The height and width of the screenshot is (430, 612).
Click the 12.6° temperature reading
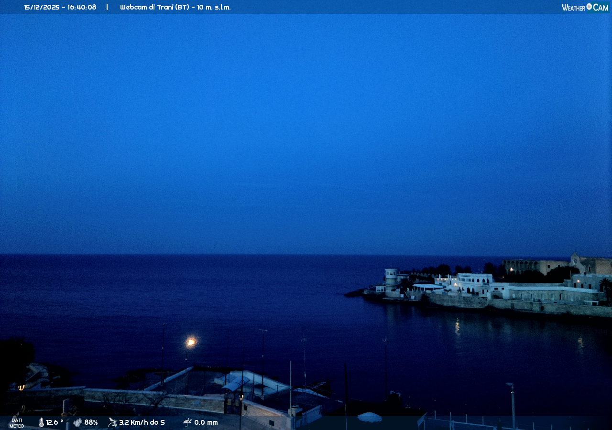55,422
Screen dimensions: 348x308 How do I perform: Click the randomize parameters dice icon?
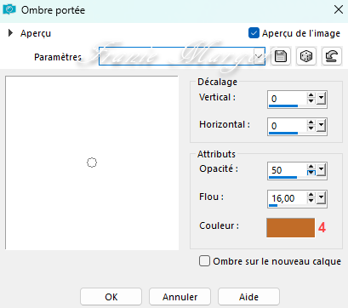click(x=306, y=56)
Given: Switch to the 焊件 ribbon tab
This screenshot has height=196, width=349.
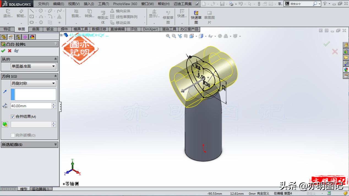Looking at the screenshot, I should pyautogui.click(x=64, y=29).
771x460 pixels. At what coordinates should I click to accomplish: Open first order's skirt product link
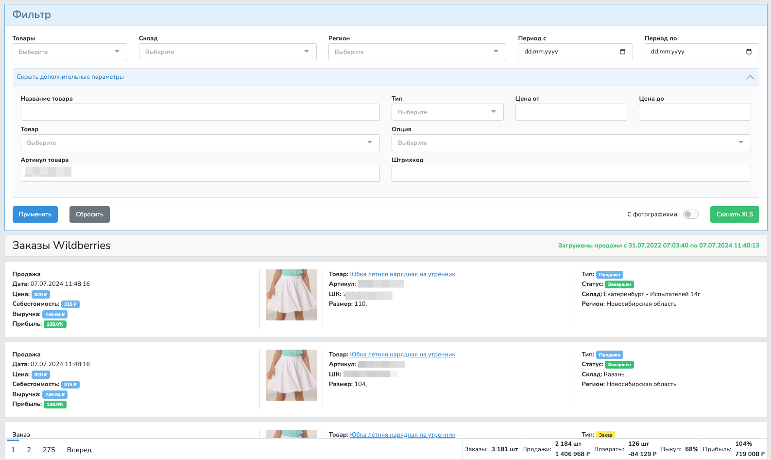point(402,274)
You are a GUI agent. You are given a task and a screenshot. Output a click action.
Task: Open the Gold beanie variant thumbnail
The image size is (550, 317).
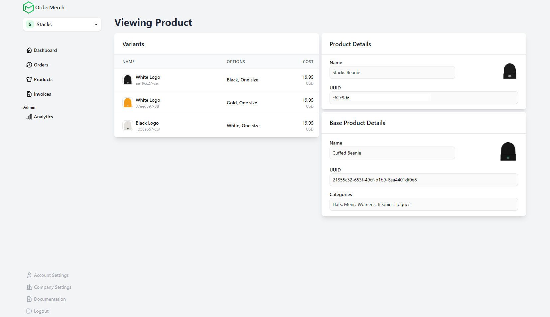click(128, 103)
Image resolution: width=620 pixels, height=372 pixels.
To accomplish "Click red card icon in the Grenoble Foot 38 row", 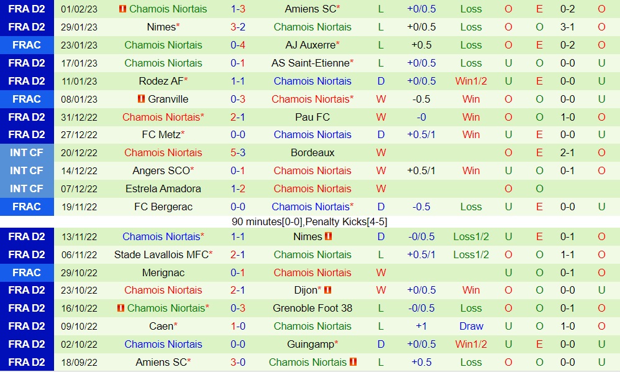I will click(x=121, y=308).
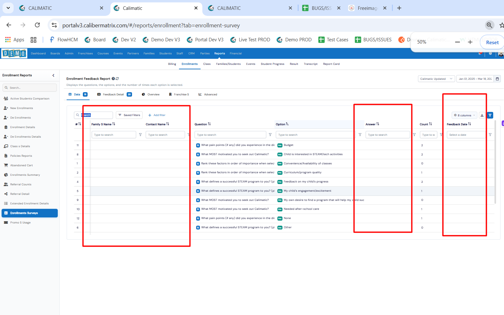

▸ **What is needed**: Given the entries above, transcribe exactly the lines from the one holding "Given: Switch to the 焊件 ribbon tab" through the one holding "You are a GUI"; pictures do not belong in the transcription.

▸ **Answer box**:
Given: Switch to the 焊件 ribbon tab
This screenshot has height=196, width=349.
Looking at the screenshot, I should pyautogui.click(x=64, y=29).
771x460 pixels. At what coordinates should I click to accomplish: Open first order's skirt product link
point(402,274)
You are a GUI agent. You are given a task and a screenshot. Output a click action.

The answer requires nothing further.